Item coordinate data
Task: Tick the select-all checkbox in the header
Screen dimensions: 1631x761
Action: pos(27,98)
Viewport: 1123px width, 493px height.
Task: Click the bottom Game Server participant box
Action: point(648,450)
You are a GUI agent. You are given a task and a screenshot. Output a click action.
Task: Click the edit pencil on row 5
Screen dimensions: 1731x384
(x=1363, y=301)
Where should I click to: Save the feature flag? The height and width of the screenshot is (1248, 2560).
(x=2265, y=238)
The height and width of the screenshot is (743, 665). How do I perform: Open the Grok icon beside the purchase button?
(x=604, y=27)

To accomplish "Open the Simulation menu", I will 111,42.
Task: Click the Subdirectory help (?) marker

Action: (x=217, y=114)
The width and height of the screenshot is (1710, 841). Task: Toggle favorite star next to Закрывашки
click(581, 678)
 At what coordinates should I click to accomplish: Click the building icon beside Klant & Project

→ **DIRECTIONS**:
Return each of the lines above that contains the word "width".

→ **ANSWER**:
Viewport: 1123px width, 493px height.
Where should I click to: Save the feature flag? The height and width of the screenshot is (1248, 2560).
The height and width of the screenshot is (743, 665). How do I perform: Open the Grok icon beside the purchase button?
The width and height of the screenshot is (1710, 841). Task: Toggle favorite star next to Закрывашки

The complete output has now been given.